"I can stand on the Eildon Hill and point out forty-three places famous in war and verse," Sir Walter said to our Irving. "I have brought you, like a pilgrim in the Pilgrim's Progress, to the top of the Delectable Mountains, that I may show you all the goodly regions hereabouts. Yonder is Lammermuir and Smailholm; and there you have Galashiels and Torwoodelee and Gala Water; and in that direction you see Teviotdale and the Braes of Yarrow; and Ettrick stream winding along like a silver thread to throw itself into the Tweed. It may be pertinacity, but to my eye, these gray hills and all this wild Border country have beauties peculiar to themselves. When I have been for some time in the rich scenery about Edinburgh, which is like an ornamented garden land, I begin to wish myself back again among my own honest gray hills; and if I did not see the heather at least once a year, I think I should die."

On the morrow. But for to-night it was enough to remember that perfect picture as imagination painted it in Andrew Lang's verse—

"Three crests against the saffron sky,
Beyond the purple plain,
The kind remembered melody
Of Tweed once more again.
"Wan water from the Border hills,
Dear voice from the old years,
Thy distant music lulls and stills,
And moves to quiet tears.
"Like a loved ghost thy fabled flood
Fleets through the dusky land;
Where Scott, come home to die, has stood,
My feet returning, stand.
"A mist of memory broods and floats,
The Border waters flow;
The air is full of ballad notes
Borne out of long ago.
"Old songs that sung themselves to me,
Sweet through a boy's day dream,
While trout below the blossom'd tree
Plashed in the golden stream.
"Twilight, and Tweed, and Eildon Hill,
Fair and too fair you be;
You tell me that the voice is still
That should have welcomed me."

I did not miss the voice, any of the voices. They whispered, they sang, they crooned, they keened, about me. For this was Melrose, mael ros, so the old Celtic goes, "the naked headland in the wood." And I was seeing, was hearing, what I have come to see and hear; I, a Scot, if far removed, if in diluted element, and Scott's from the reading days of Auld Lang Syne.

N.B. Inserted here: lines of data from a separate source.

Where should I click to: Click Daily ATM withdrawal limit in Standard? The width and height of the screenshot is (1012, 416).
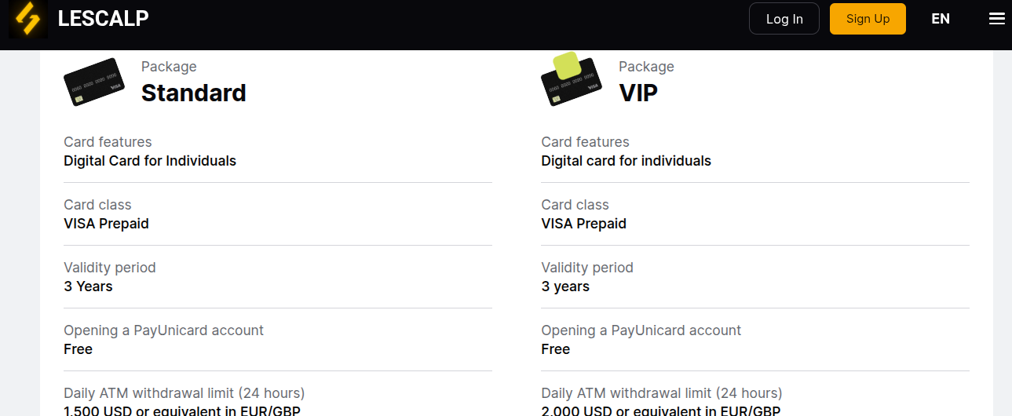[184, 393]
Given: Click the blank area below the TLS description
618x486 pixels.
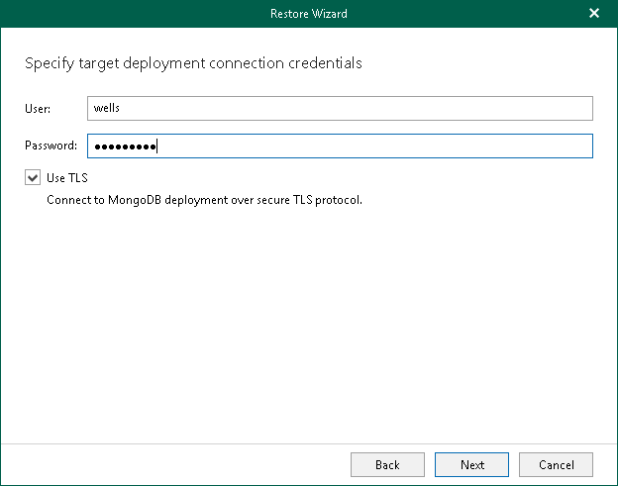Looking at the screenshot, I should (x=308, y=317).
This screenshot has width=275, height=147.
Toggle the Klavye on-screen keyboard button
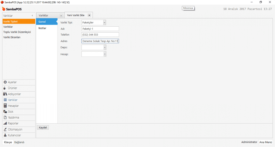click(x=8, y=142)
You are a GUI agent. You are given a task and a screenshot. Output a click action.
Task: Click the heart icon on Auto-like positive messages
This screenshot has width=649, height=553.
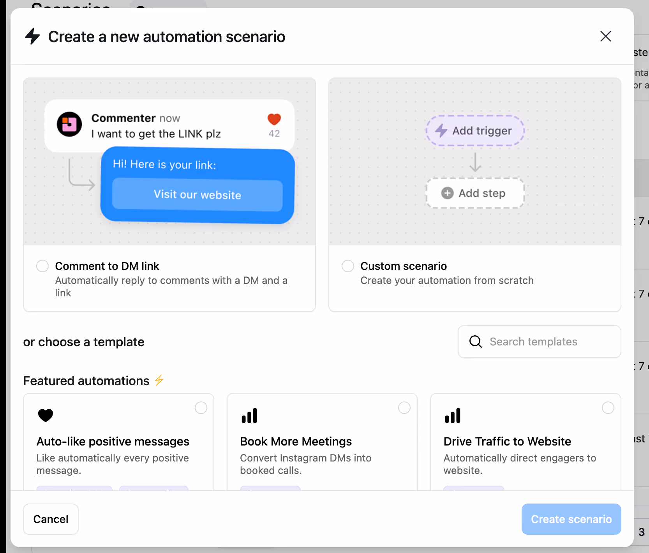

And should I not within the moonlight see the white lady rise from the Haly Wheel? And should I not see the moonlight flooding the Abbey, Melrose Abbey? Out of a remembered yesterday, out of a confident midnight—surely there was a budding morrow in this midnight—I remembered the lines—

"If thou would'st view fair Melrose aright,
Go visit it by the pale moonlight;
For the gay beams of lightsome day
Gild but to flout the ruins gray.
When the broken arches are black in night,
And each shafted oriel glimmers white,
When the cold light's uncertain shower
Streams on the ruined central tower;
When buttress and buttress alternately
Seem framed of ebon and ivory;
When silver edges the imagery,
And the scrolls that teach thee to live and die;
When distant Tweed is heard to rave,
And the owlet to hoot o'er the dead man's grave,
Then go—but go alone the while—
Then view St. David's ruined pile;
And, home returning, soothly swear
Was never scene so sad and fair."

The moon did not rise that night.

I walked about the fields, lingered about the Cross in the market, looked expectantly at the Abbey, until two in the morning.

"It was near the ringing of matin bell,
The night was well nigh done."

The moon did not rise, and neither did the white lady. It was not because there was a mist, a Scottish mist, over the heavens; they were clear, the stars were shining, and the pole star held true, Charles' wain—as Charles should in Bonnie Scotland—held true to the pole. But it was a late July moon, and those Eildon hills and their circling kin rose so high against the night sky—daytime they seemed modest enough—that the moon in this latitude as far north as Sitka did not circle up the sky. Neither does the sun in winter, so the guardian explained to me next day.